> **Description of the task**
Would you restate, word for word, only the lines starting at the one with "Given: Click the volume speaker tray icon" and ending with the final line of the entries below? Pictures stay out.

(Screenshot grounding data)
:::
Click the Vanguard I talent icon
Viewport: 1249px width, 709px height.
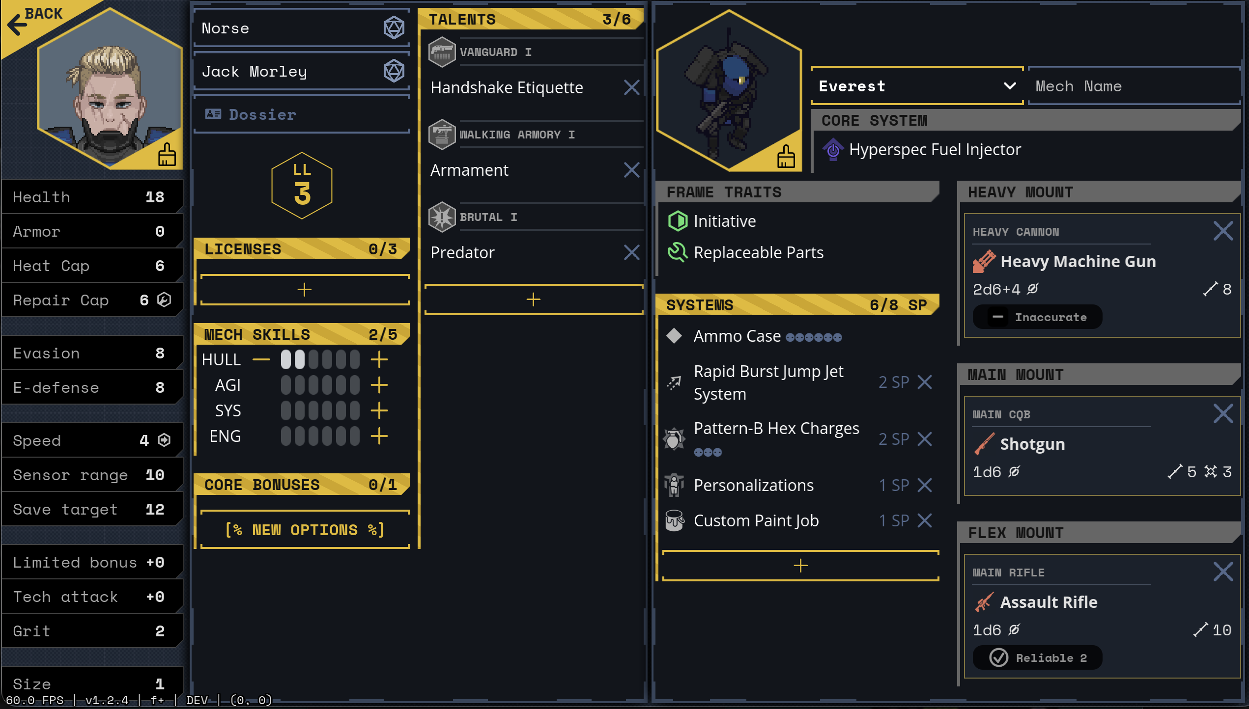[442, 52]
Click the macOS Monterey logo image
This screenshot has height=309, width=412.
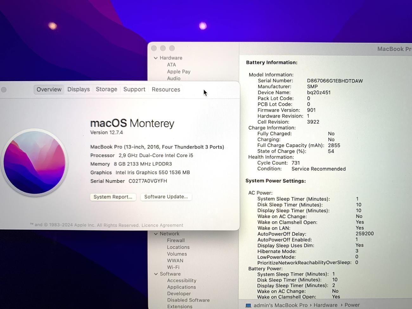(x=34, y=162)
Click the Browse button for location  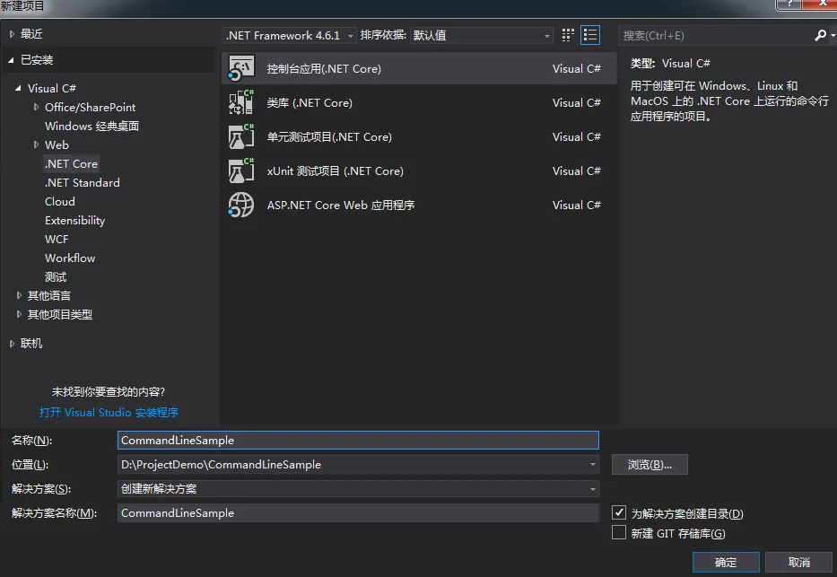pyautogui.click(x=650, y=465)
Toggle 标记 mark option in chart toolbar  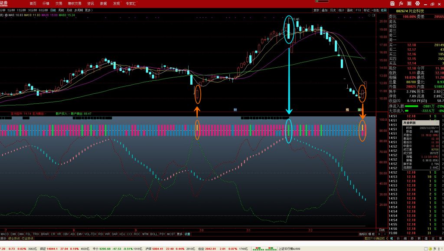click(367, 10)
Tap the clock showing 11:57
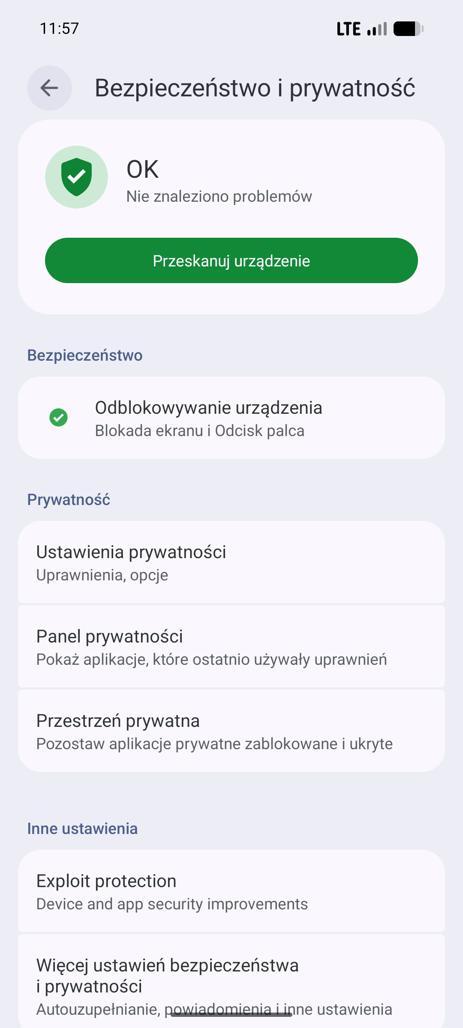The height and width of the screenshot is (1028, 463). [x=59, y=29]
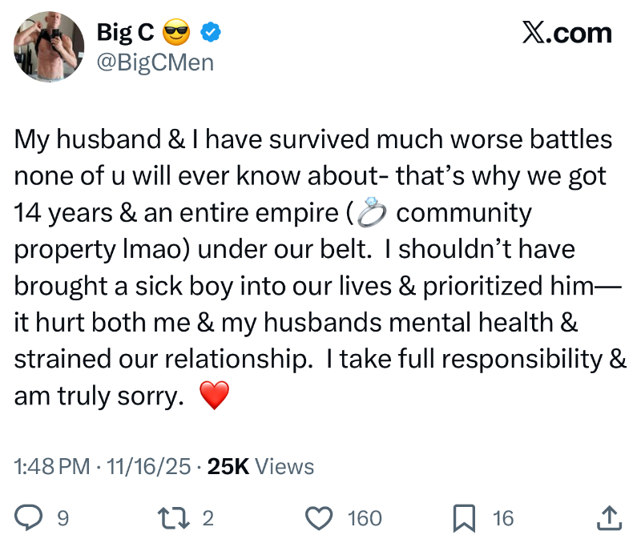641x551 pixels.
Task: Click the sunglasses emoji next to Big C
Action: point(175,33)
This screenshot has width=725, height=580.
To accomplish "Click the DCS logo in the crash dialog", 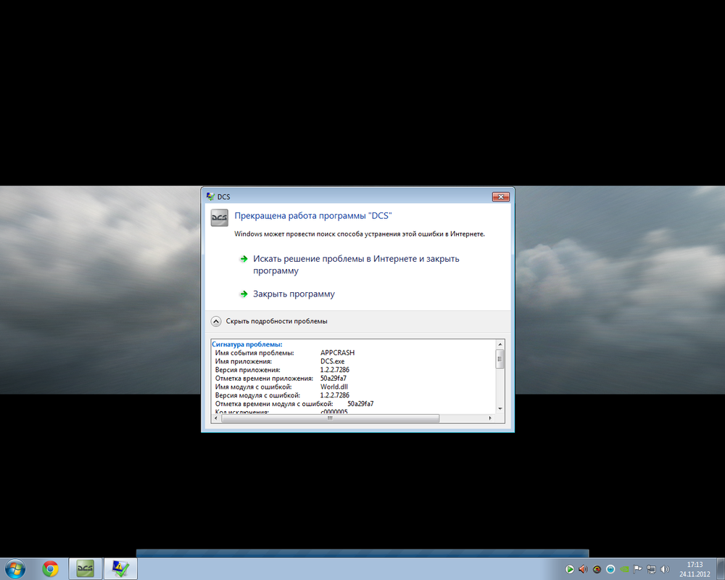I will (x=219, y=218).
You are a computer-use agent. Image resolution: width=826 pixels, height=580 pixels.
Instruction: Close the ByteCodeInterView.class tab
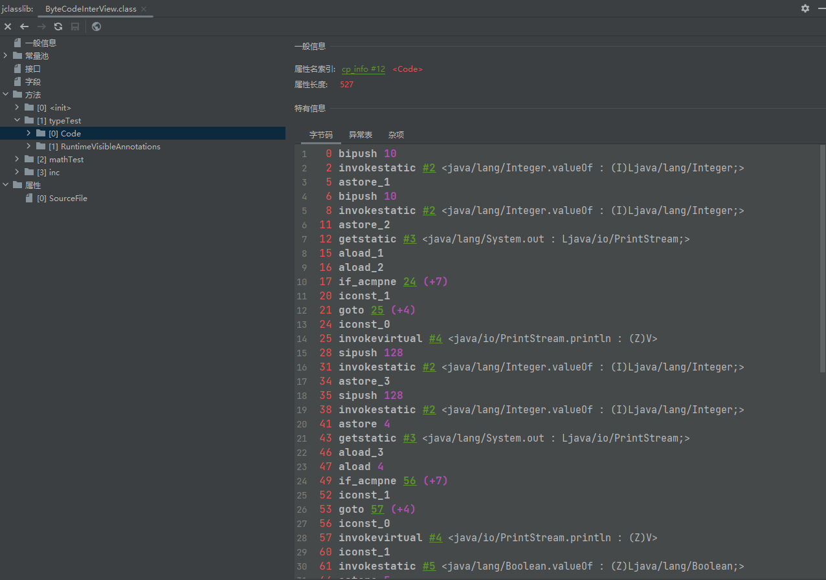tap(144, 9)
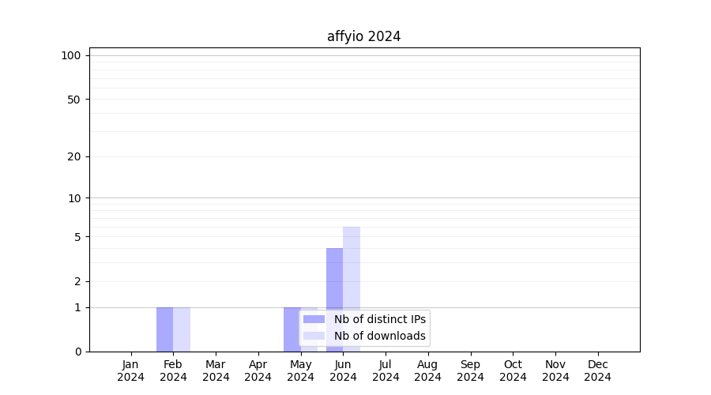Click the 'Mar 2024' x-axis label
Screen dimensions: 711x395
[216, 371]
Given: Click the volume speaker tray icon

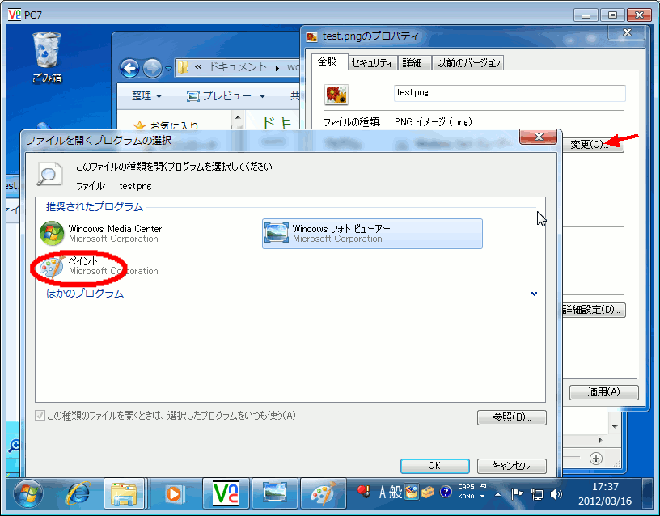Looking at the screenshot, I should click(556, 493).
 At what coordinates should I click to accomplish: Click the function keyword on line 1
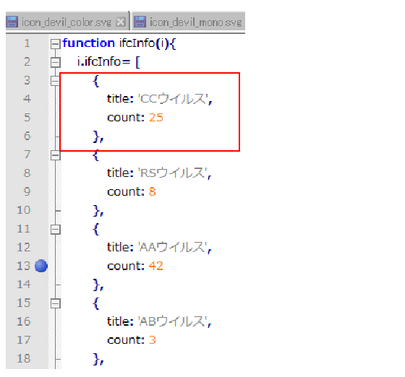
:::
> **Solution to the exercise**
Given: Click the volume speaker tray icon

Looking at the screenshot, I should click(556, 493).
 At what coordinates should I click to accomplish: Click the function keyword on line 1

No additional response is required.